Your answer should be the full set of records, printed exactly as they stand.

» **Records for this exercise**:
--*--
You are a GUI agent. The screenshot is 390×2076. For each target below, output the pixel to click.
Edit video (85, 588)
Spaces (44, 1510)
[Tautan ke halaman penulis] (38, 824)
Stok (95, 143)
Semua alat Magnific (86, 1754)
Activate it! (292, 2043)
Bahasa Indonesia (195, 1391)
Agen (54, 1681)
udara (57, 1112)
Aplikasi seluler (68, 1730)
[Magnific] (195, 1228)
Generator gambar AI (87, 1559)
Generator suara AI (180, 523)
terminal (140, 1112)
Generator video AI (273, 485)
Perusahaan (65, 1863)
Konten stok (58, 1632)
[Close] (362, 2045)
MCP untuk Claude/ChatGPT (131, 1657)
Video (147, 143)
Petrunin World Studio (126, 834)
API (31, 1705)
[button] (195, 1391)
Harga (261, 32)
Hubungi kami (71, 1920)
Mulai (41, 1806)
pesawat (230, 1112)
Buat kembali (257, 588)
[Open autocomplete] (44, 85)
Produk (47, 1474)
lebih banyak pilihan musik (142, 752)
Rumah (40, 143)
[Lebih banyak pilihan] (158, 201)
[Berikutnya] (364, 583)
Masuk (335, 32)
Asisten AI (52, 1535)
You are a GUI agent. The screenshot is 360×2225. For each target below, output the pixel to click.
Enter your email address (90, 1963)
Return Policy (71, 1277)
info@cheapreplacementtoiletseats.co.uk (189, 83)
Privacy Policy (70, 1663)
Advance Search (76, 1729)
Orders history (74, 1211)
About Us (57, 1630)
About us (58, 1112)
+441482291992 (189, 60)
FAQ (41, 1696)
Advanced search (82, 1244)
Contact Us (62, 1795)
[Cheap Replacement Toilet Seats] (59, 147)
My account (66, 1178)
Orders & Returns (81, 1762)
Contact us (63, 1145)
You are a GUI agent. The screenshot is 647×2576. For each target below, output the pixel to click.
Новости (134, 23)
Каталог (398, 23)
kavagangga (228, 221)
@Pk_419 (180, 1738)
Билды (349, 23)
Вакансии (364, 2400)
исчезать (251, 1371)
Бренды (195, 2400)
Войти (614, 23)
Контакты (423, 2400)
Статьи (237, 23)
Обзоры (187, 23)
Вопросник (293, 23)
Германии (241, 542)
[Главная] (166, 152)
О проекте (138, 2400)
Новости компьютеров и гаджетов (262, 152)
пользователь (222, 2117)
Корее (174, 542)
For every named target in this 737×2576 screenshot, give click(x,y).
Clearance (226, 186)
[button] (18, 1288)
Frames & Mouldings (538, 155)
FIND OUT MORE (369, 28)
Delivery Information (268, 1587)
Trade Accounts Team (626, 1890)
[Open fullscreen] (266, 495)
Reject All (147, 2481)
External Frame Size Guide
--*--
» **Result of this task**:
You are a GUI agent. The screenshot is 390×2076. For each target below, output the pixel to click.
Edit video (85, 588)
Spaces (44, 1510)
[Tautan ke halaman penulis] (38, 824)
Stok (95, 143)
Semua alat Magnific (86, 1754)
Activate it! (292, 2043)
Bahasa Indonesia (195, 1391)
Agen (54, 1681)
udara (57, 1112)
Aplikasi seluler (68, 1730)
[Magnific] (195, 1228)
Generator gambar AI (87, 1559)
Generator suara AI (180, 523)
terminal (140, 1112)
Generator video AI (273, 485)
Perusahaan (65, 1863)
Konten stok (58, 1632)
[Close] (362, 2045)
MCP untuk Claude/ChatGPT (131, 1657)
Video (147, 143)
Petrunin World Studio (126, 834)
API (31, 1705)
[button] (195, 1391)
Harga (261, 32)
Hubungi kami (71, 1920)
Mulai (41, 1806)
pesawat (230, 1112)
Buat kembali (257, 588)
[Open autocomplete] (44, 85)
Produk (47, 1474)
lebih banyak pilihan musik (142, 752)
Rumah (40, 143)
[Lebih banyak pilihan] (158, 201)
[Berikutnya] (364, 583)
Masuk (335, 32)
Asisten AI (52, 1535)
You are a GUI agent. The screenshot is 360×2225. For each target below, output the pixel to click.
Enter your email address (90, 1963)
Return Policy (71, 1277)
info@cheapreplacementtoiletseats.co.uk (189, 83)
Privacy Policy (70, 1663)
Advance Search (76, 1729)
Orders history (74, 1211)
About Us (57, 1630)
About us (58, 1112)
+441482291992 (189, 60)
FAQ (41, 1696)
Advanced search (82, 1244)
Contact Us (62, 1795)
[Cheap Replacement Toilet Seats] (59, 147)
My account (66, 1178)
Orders & Returns (81, 1762)
Contact us (63, 1145)
You are a GUI agent. The screenshot is 647×2576. For each target below, output the pixel to click.
Новости (134, 23)
Каталог (398, 23)
kavagangga (228, 221)
@Pk_419 (180, 1738)
Билды (349, 23)
Вакансии (364, 2400)
исчезать (251, 1371)
Бренды (195, 2400)
Войти (614, 23)
Контакты (423, 2400)
Статьи (237, 23)
Обзоры (187, 23)
Вопросник (293, 23)
Германии (241, 542)
[Главная] (166, 152)
О проекте (138, 2400)
Новости компьютеров и гаджетов (262, 152)
пользователь (222, 2117)
Корее (174, 542)
For every named target in this 737×2576 screenshot, give click(x,y).
Clearance (226, 186)
[button] (18, 1288)
Frames & Mouldings (538, 155)
FIND OUT MORE (369, 28)
Delivery Information (268, 1587)
Trade Accounts Team (626, 1890)
[Open fullscreen] (266, 495)
Reject All (147, 2481)
External Frame Size Guide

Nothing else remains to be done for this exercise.